La Legge N.1 per la Tutela della salute e del benessere recita “Vietato lamentarsi” e ne è convinto anche il Pontefice che ha affisso il cartello alla porta del suo studio

[dropcap]I[/dropcap]l divieto, creato dallo psicologo catanese Salvo Noè, è stato donato al Pontefice dal terapeuta durante l’udienza del 14 giugno di quest’anno. Insieme ad altri messaggi la pubblicazione di numerosi libri e l’organizzazione corsi e convegni motivazionali, ha l’obiettivo di lanciare un messaggio che sproni a cambiare la propria vita con la forza della mente.

Da dove è nata l’idea di regalare il cartello “Vietato lamentarsi” a Papa Francesco
«Nel 2013 il Santo Padre tenne un’omelia in cui parlava dell’abbandono di Gerusalemme da parte dei discepoli di Emmaus dopo la morte di Maestro: la paura e lo sconforto li portava a continui lamenti e partendo da questo racconto, il Papa esortava a non lamentarsi e a reagire alla vita in maniera positiva perché bisogna avere fiducia nel Signore che ci accompagna anche nelle ore oscure. Io avevo già ideato l’avviso e ascoltando le sue parole ho deciso che avrei fatto in modo che il pontefice lo leggesse per fargli sapere che eravamo sulla stessa lunghezza d’onda. È un tema più volte trattato da Papa Francesco e che ho inserito anche nella riedizione del mio libro “Smettila di lamentarti” (Edizione NC)»

Come è avvenuto l’incontro?
«Non è facile arrivare al Papa. Qualche tempo fa sono stato invitato a un’udienza e ho avuto la possibilità di salutarlo e di offrirgli in dono il cartello, il libro e un braccialetto con lo stesso messaggio: sono stato stupito dell’entusiasmo con cui ha letto in dettaglio ed è stata una grandissima emozione prendere la mano di Francesco e fargli indossare il braccialetto, su sua richiesta. Quando l’ho incontrato gli porto il dono. Ha iniziato a leggerlo attentamente, con uno sguardo euforico e seriamente interessato. Ha detto ai suoi collaboratori che voleva il cartello affisso alla sua porta: pensavo fosse una cosa del momento ma a quanto pare non è così».
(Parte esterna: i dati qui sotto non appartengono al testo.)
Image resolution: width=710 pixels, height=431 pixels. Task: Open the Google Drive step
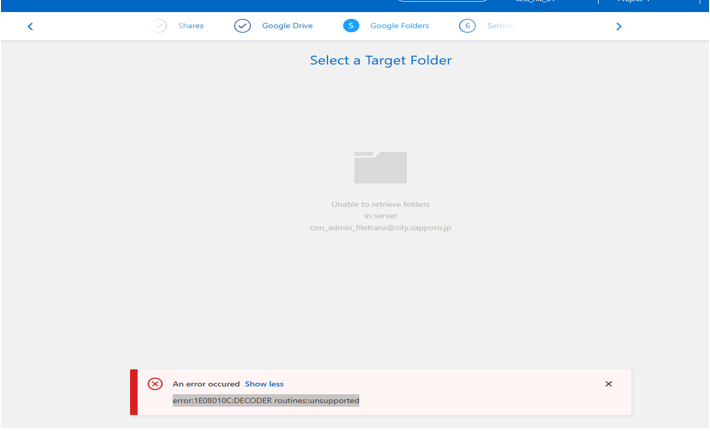tap(287, 26)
Che effetto fa ricevere questo interesse da parte di un Pontefice?
«È molto “emozionale”. Tutto mi sarei aspettato tranne di essere riconosciuto dal Papa. Sto con i piedi a terra, perché è comunque una cosa terrena ma la cosa mi entusiasma molto. Io non mi sento un maestro né un professore ma un allievo della vita: anche questa per me è una lezione».

Perché ha creato questi cartelli, “Vietato lamentarsi”, “Vietato giudicare” e “Adesso basta scuse”?
«Volevo mandare dei messaggi forti: vorrei capire cosa si può fare tutti insieme per cambiare le cose. Il lamento fine a se stesso non serve a nulla. Dobbiamo spostare l’attenzione dal problema alla soluzione. Da un lato è divertente, dall’altro fa riflettere, ad esempio quando dice che “la misura della violazione è raddoppiata qualora la violazione sia commessa in presenza di bambini”. Non bisogna insegnare il lamento ma trovare soluzioni e focalizzarci nel capire come cambiare la vita».

Il primo agosto sarà a Zafferana Etnea per un convegno motivazionale. Cosa spinge a creare un evento così grande?
«Lo organizziamo dal 2013: in quattro anni abbiamo fatto 5 appuntamenti. È stata una sfida rischiosa perché, sebbene io non fossi molto convinto, il sindaco ha insistito per inserire l’incontro nel cartellone di “Etna in scena”. Ogni anno trattiamo un tema diverso: nel 2016 il Coraggio, quest’anno la Fiducia che è l’argomento più potente della mente; è pervasiva e importante per instaurare un rapporto che vada oltre il sospetto e il conseguente malessere».

Qual è il suo rapporto con la Sicilia?
«
Innanzitutto di amore: nonostante tutti gli impegni in Italia, Europa e America, io sono rimasto qui. Amo la mia terra e non voglio andarmene perché voglio dare la mia competenza a chi vuole crescere, restando nel luogo che amo. Sono orgoglioso di dire che vengo da Catania e dalla Sicilia e sentirmi apprezzato per la mia vulcanicità. Sono fiero di dire che, in un’epoca in cui tutti i corsi e master vengono svolti in settentrione, io ho invertito la polarità e ho portato le mie conferenze in Sicilia con partecipanti che vengono dal nord Italia. È costato impegno e fatica ma fa parte della vita fare muscoli emozionali».